### Page text

Search code examples
python-3.xapache-sparkpysparkcassandraspark-cassandra-connector

Cassandra with PySpark and Python >=3.6


I'm new to Cassandra and Pyspark, initially I installed cassandra version 3.11.1, openjdk 1.8, pyspark 3.x and scala 1.12. I was getting a lot of errors as shown below after running my python server.

raise Py4JJavaError(
py4j.protocol.Py4JJavaError: An error occurred while calling o33.load.
: java.lang.NoClassDefFoundError: scala/Product$class
        at com.datastax.spark.connector.util.ConfigParameter.<init>(ConfigParameter.scala:7)
        at com.datastax.spark.connector.rdd.ReadConf$.<init>(ReadConf.scala:33)
        at com.datastax.spark.connector.rdd.ReadConf$.<clinit>(ReadConf.scala)
        at org.apache.spark.sql.cassandra.DefaultSource$.<init>(DefaultSource.scala:134)
        at org.apache.spark.sql.cassandra.DefaultSource$.<clinit>(DefaultSource.scala)
        at org.apache.spark.sql.cassandra.DefaultSource.createRelation(DefaultSource.scala:55)
        at org.apache.spark.sql.execution.datasources.DataSource.resolveRelation(DataSource.scala:355)
        at org.apache.spark.sql.DataFrameReader.loadV1Source(DataFrameReader.scala:325)
        at org.apache.spark.sql.DataFrameReader.$anonfun$load$3(DataFrameReader.scala:307)
        at scala.Option.getOrElse(Option.scala:189)
        at org.apache.spark.sql.DataFrameReader.load(DataFrameReader.scala:307)
        at org.apache.spark.sql.DataFrameReader.load(DataFrameReader.scala:225)
        at sun.reflect.NativeMethodAccessorImpl.invoke0(Native Method)
        at sun.reflect.NativeMethodAccessorImpl.invoke(NativeMethodAccessorImpl.java:62)
        at sun.reflect.DelegatingMethodAccessorImpl.invoke(DelegatingMethodAccessorImpl.java:43)
        at java.lang.reflect.Method.invoke(Method.java:498)
        at py4j.reflection.MethodInvoker.invoke(MethodInvoker.java:244)
        at py4j.reflection.ReflectionEngine.invoke(ReflectionEngine.java:357)
        at py4j.Gateway.invoke(Gateway.java:282)
        at py4j.commands.AbstractCommand.invokeMethod(AbstractCommand.java:132)
        at py4j.commands.CallCommand.execute(CallCommand.java:79)
        at py4j.GatewayConnection.run(GatewayConnection.java:238)
        at java.lang.Thread.run(Thread.java:748)
Caused by: java.lang.ClassNotFoundException: scala.Product$class
        at java.net.URLClassLoader.findClass(URLClassLoader.java:382)
        at java.lang.ClassLoader.loadClass(ClassLoader.java:418)
        at java.lang.ClassLoader.loadClass(ClassLoader.java:351)

### Data segment
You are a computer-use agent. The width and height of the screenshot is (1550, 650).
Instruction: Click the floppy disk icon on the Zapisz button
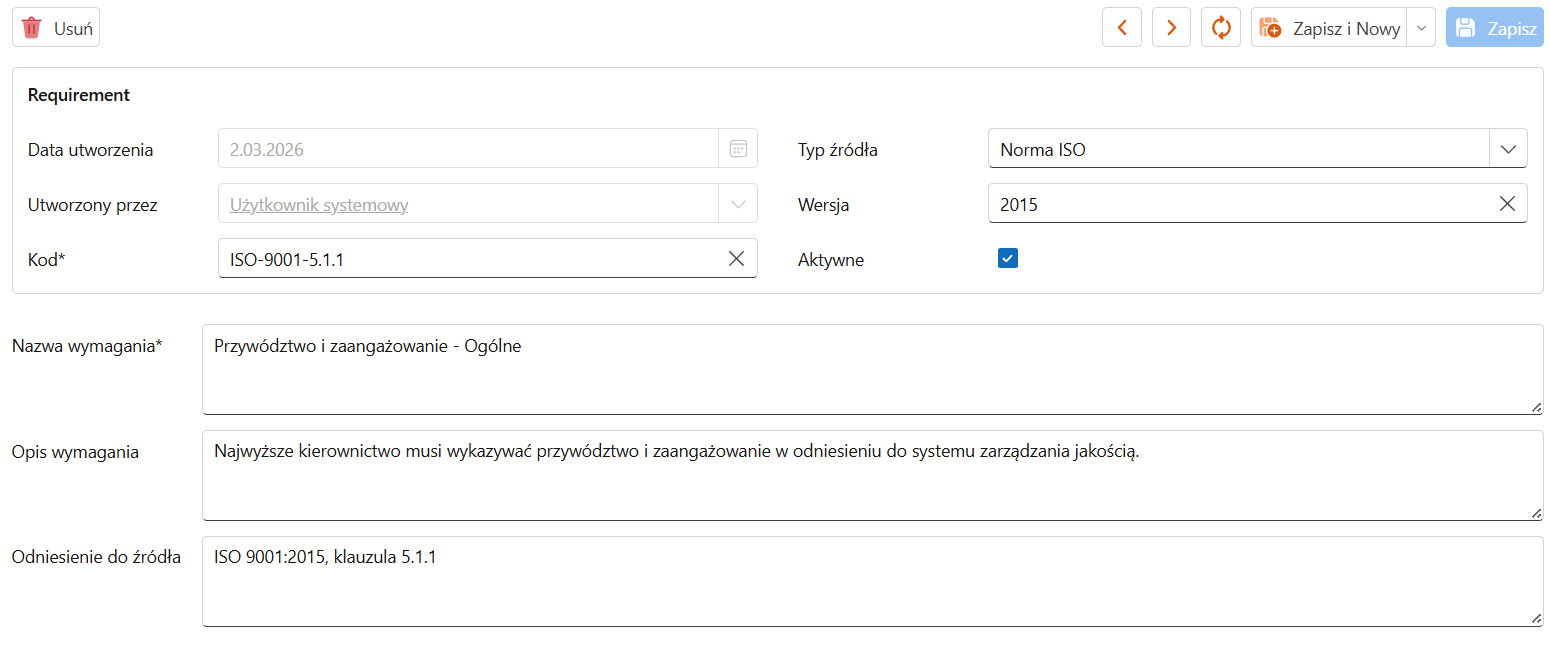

### What to do
1. In the Cassandra and PySpark post, switch "CallCommand" to "RunCommand" and write out the passage starting with "at py4j.commands.CallCommand.execute(CallCommand.java:79)" and going on through "at java.lang.Thread.run(Thread.java:748)".
2. According to the Cassandra and PySpark post, which version of Cassandra was installed at first?

### Correct answers
1.
at py4j.commands.RunCommand.execute(RunCommand.java:79)
        at py4j.GatewayConnection.run(GatewayConnection.java:238)
        at java.lang.Thread.run(Thread.java:748)

2. Version 3.11.1